Data entries:
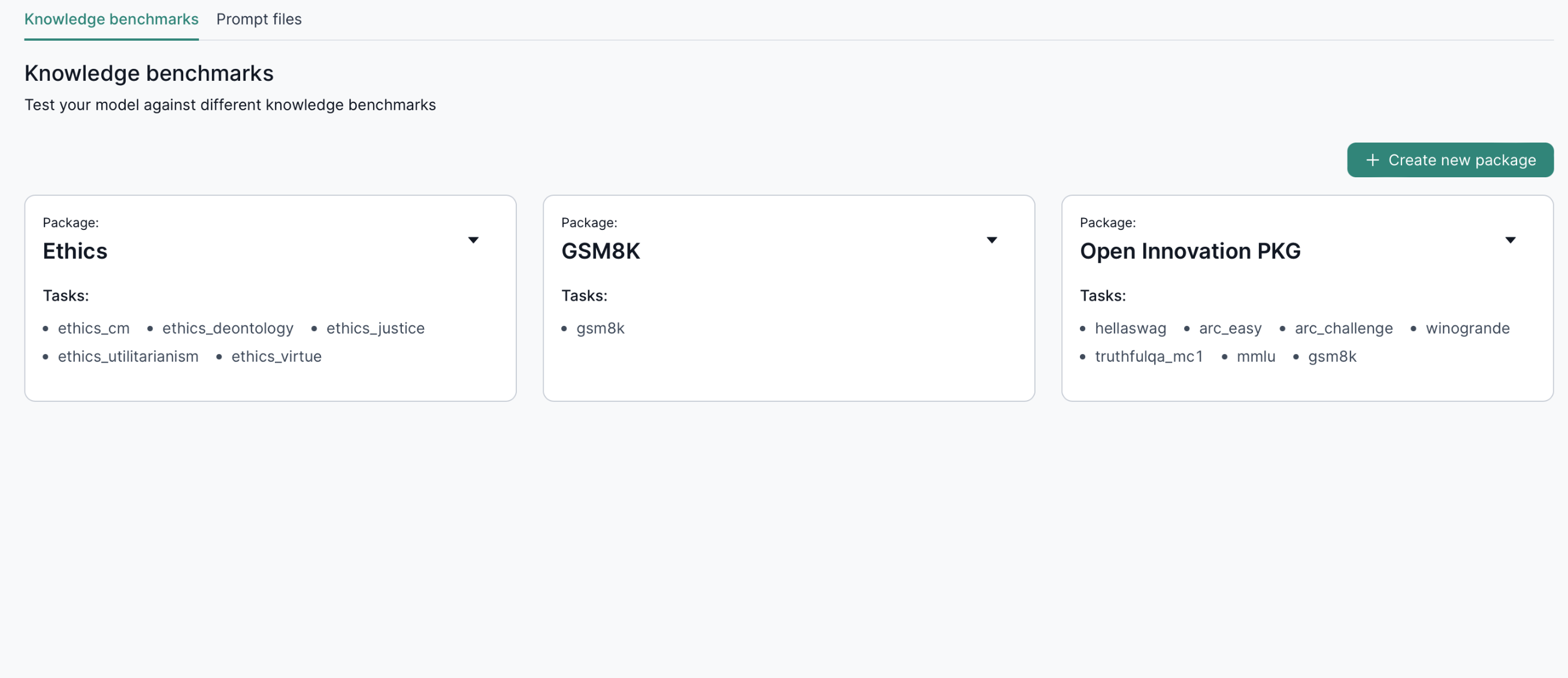The height and width of the screenshot is (678, 1568).
Task: Select the ethics_cm task
Action: coord(94,328)
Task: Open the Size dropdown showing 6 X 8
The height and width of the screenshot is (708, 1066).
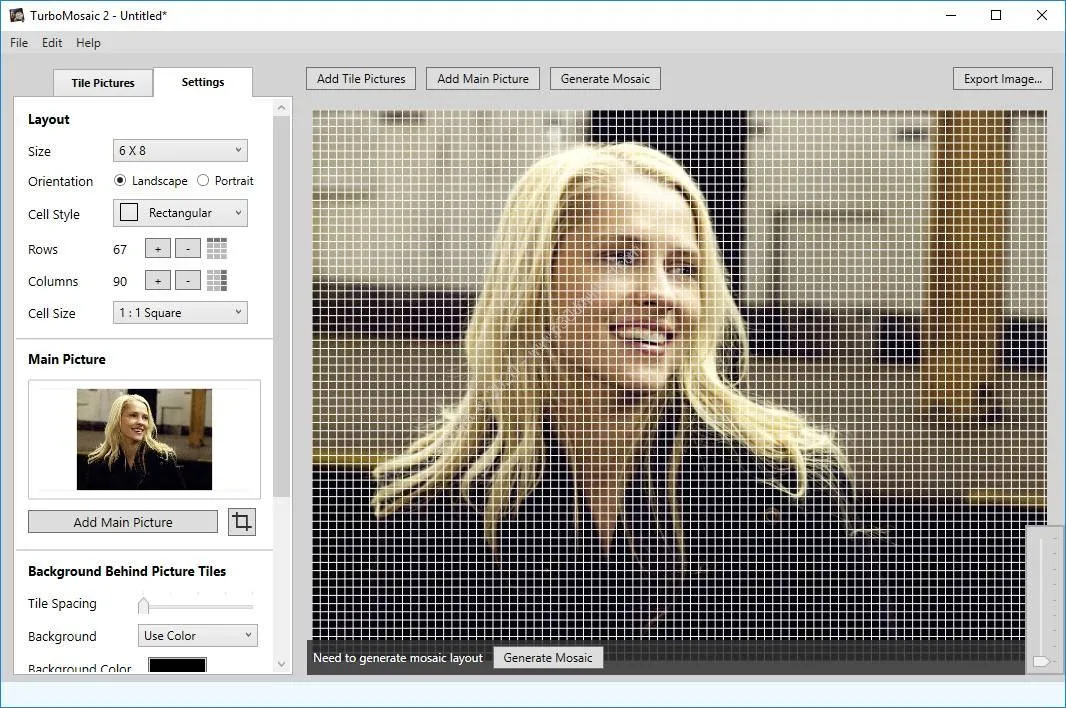Action: point(180,150)

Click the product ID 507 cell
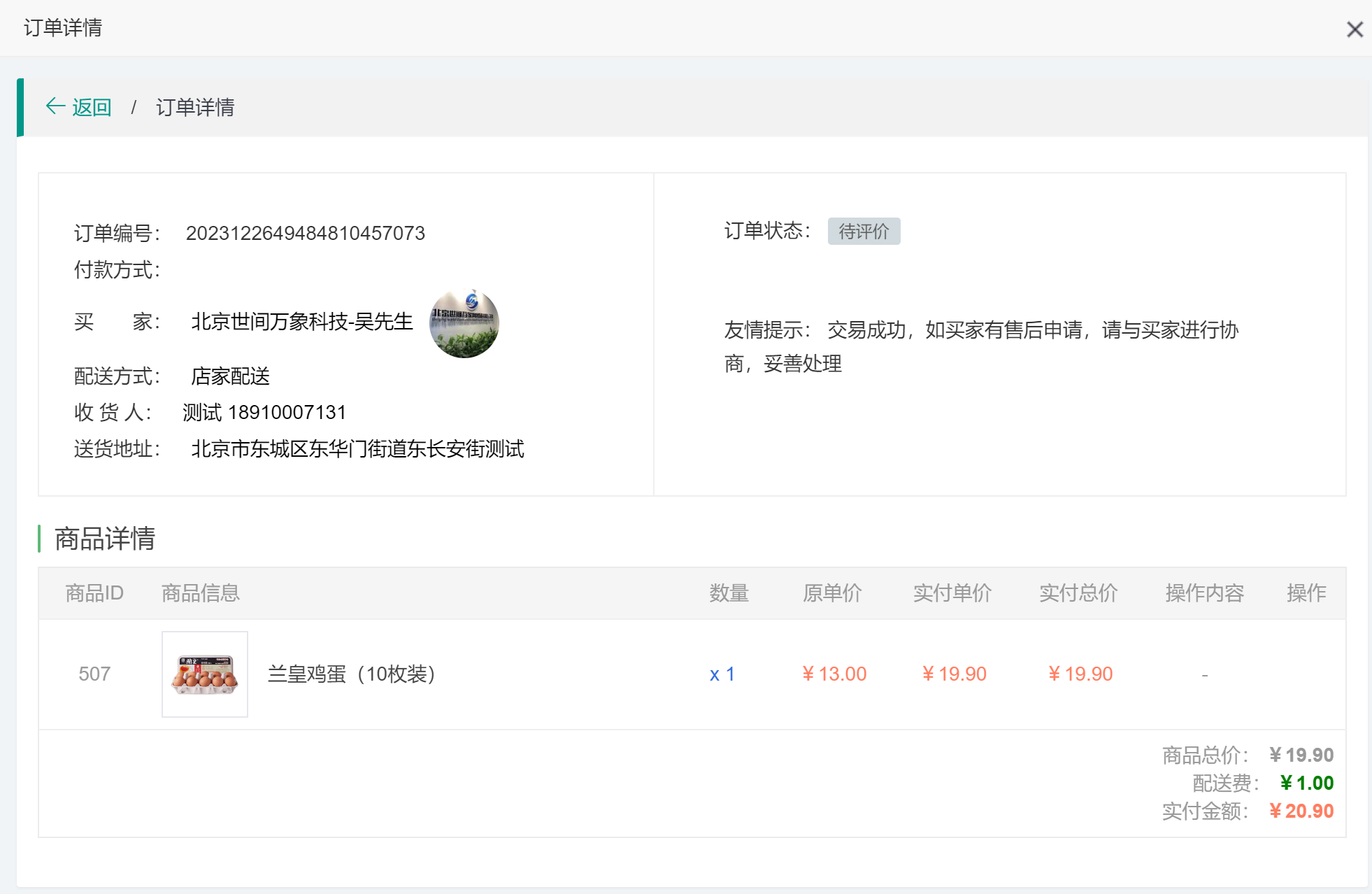[x=94, y=674]
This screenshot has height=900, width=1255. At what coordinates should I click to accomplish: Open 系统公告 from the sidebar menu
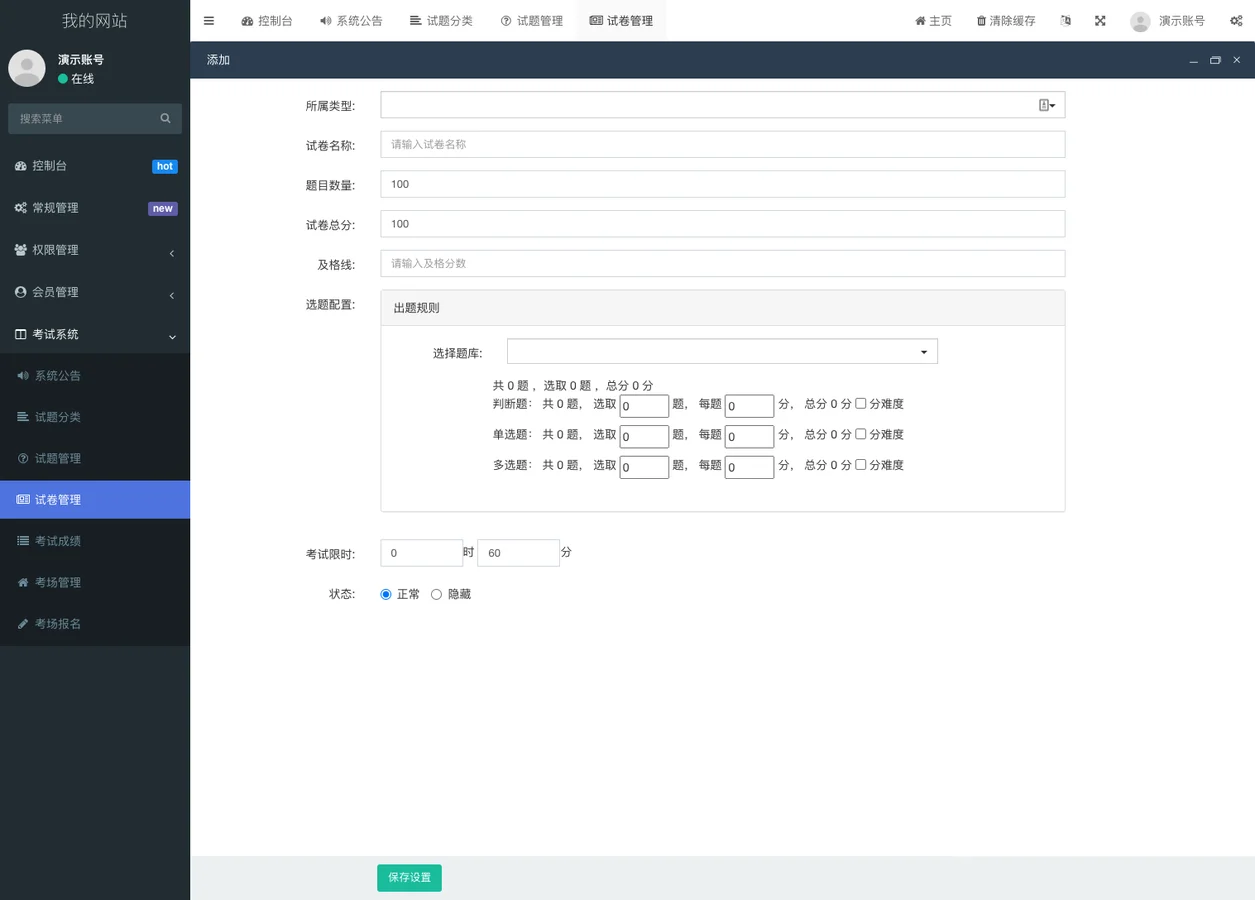pos(58,375)
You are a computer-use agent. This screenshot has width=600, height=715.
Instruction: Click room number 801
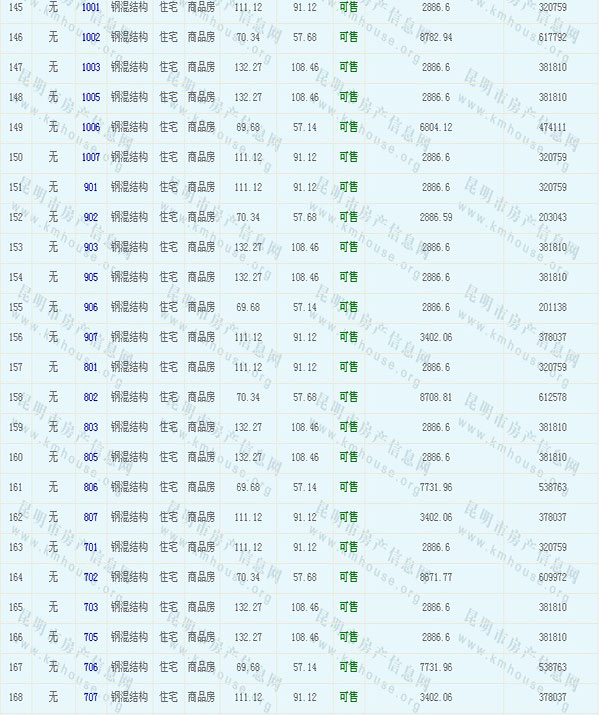(x=91, y=367)
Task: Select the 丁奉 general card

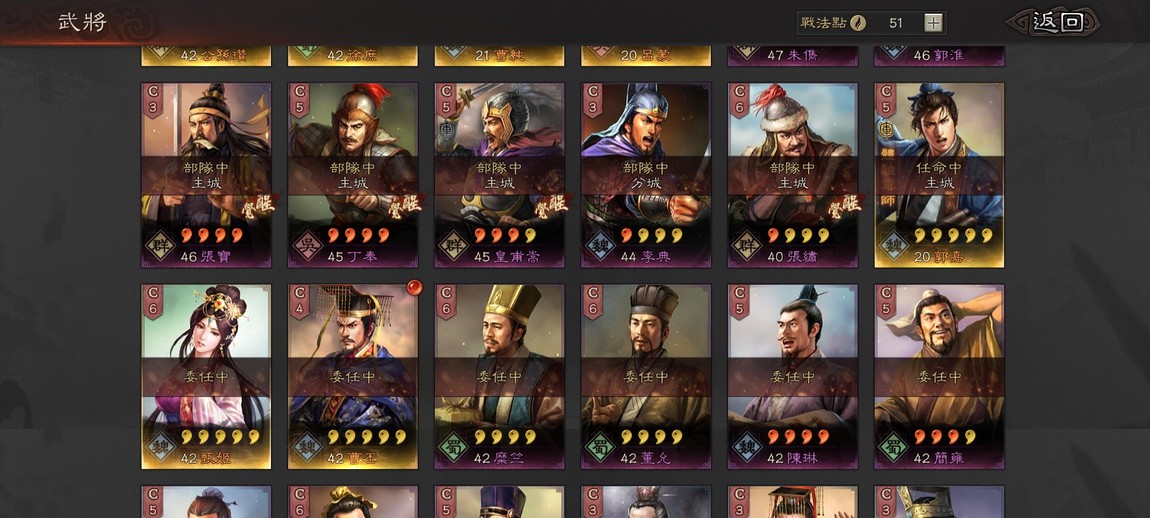Action: pos(353,175)
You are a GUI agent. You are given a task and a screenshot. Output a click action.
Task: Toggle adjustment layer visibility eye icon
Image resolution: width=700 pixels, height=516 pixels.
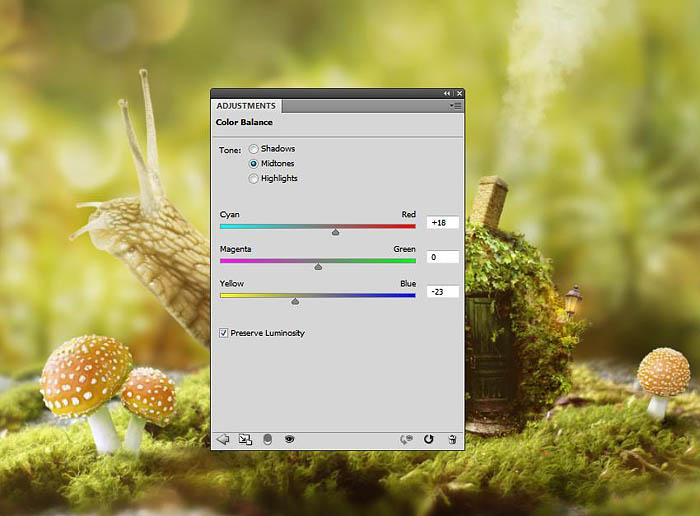pyautogui.click(x=289, y=438)
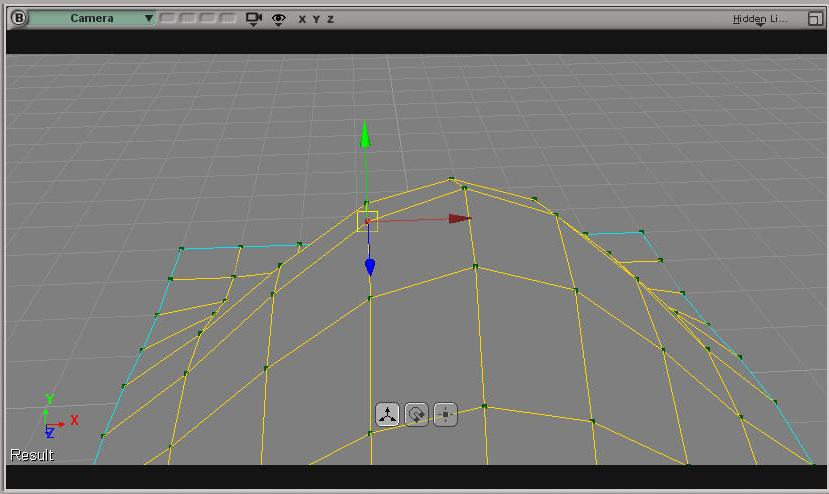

_Exercise description_: Reproduce the lines running from the one containing "This screenshot has height=900, width=1255." through the end of the records, inclusive, swapping "screenshot" for "screen capture" and leaving everything else unchanged. Omit the pictures from your answer.

_Answer to this task_:
This screen capture has height=900, width=1255. At what coordinates should I click to accomplish: Open 系统公告 from the sidebar menu
pos(58,375)
You are a computer-use agent. This screen capture has width=600, height=715.
Instruction: Click room number 801
(x=91, y=367)
Task: Select the 丁奉 general card

Action: pos(353,175)
You are a GUI agent. You are given a task and a screen capture. Output a click action.
Task: Toggle adjustment layer visibility eye icon
Image resolution: width=700 pixels, height=516 pixels.
pyautogui.click(x=289, y=438)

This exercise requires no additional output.